● **TASK PROMPT**
Each entry below should be output exactly, apart from its images.

● **Stored records**
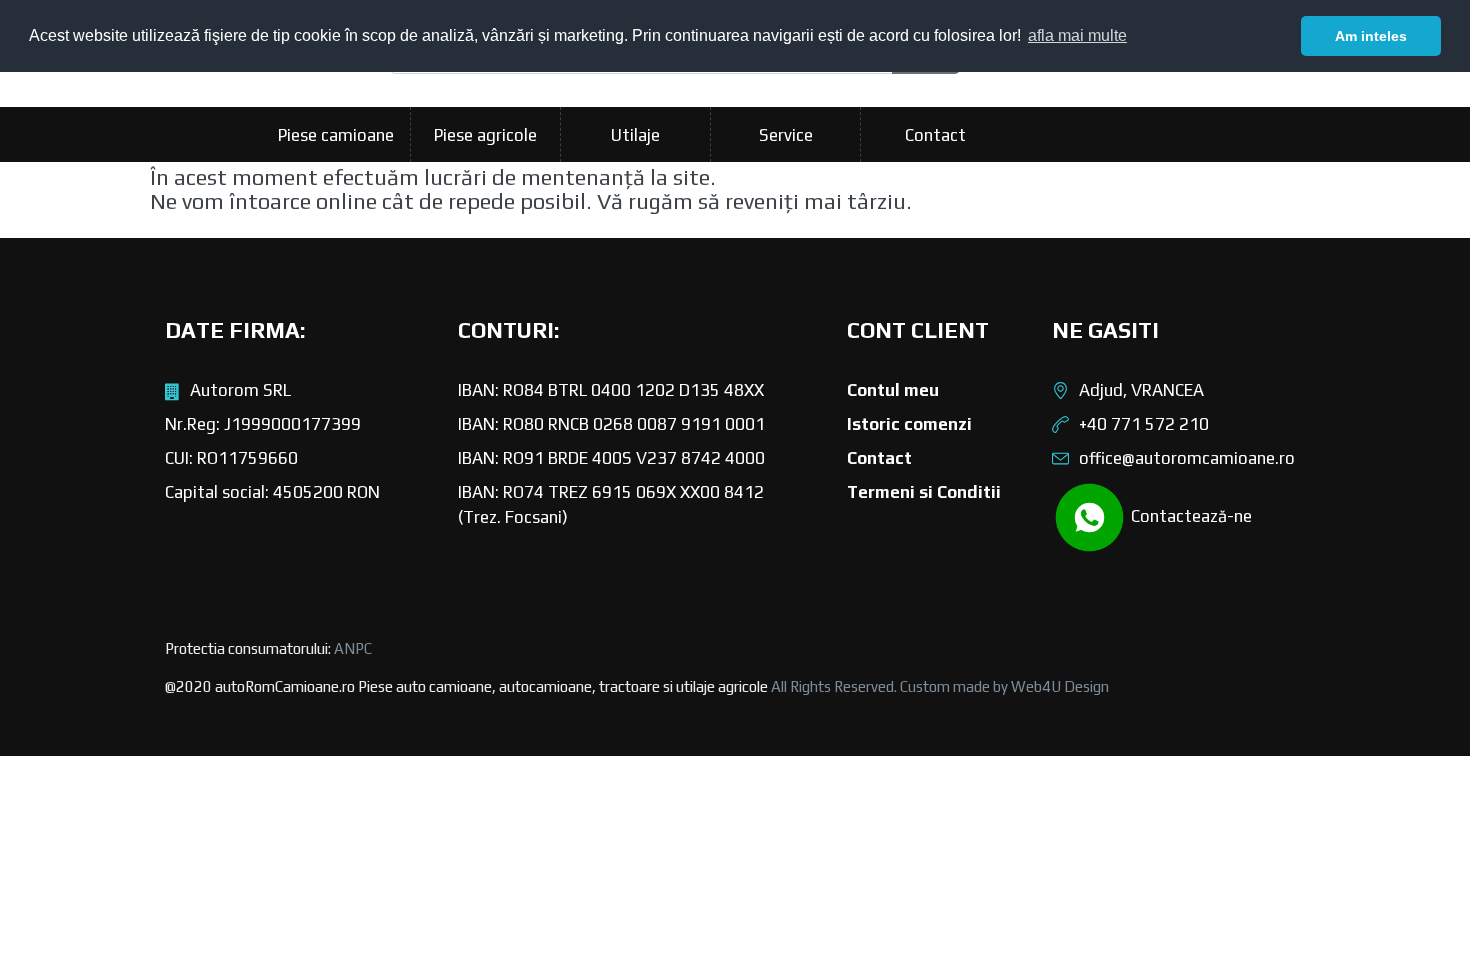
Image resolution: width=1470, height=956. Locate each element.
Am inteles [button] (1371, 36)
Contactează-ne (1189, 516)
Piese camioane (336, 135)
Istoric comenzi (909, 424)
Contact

● **ANSWER BOX**
Image resolution: width=1470, height=956. Locate each element.
Am inteles [button] (1371, 36)
Contactează-ne (1189, 516)
Piese camioane (336, 135)
Istoric comenzi (909, 424)
Contact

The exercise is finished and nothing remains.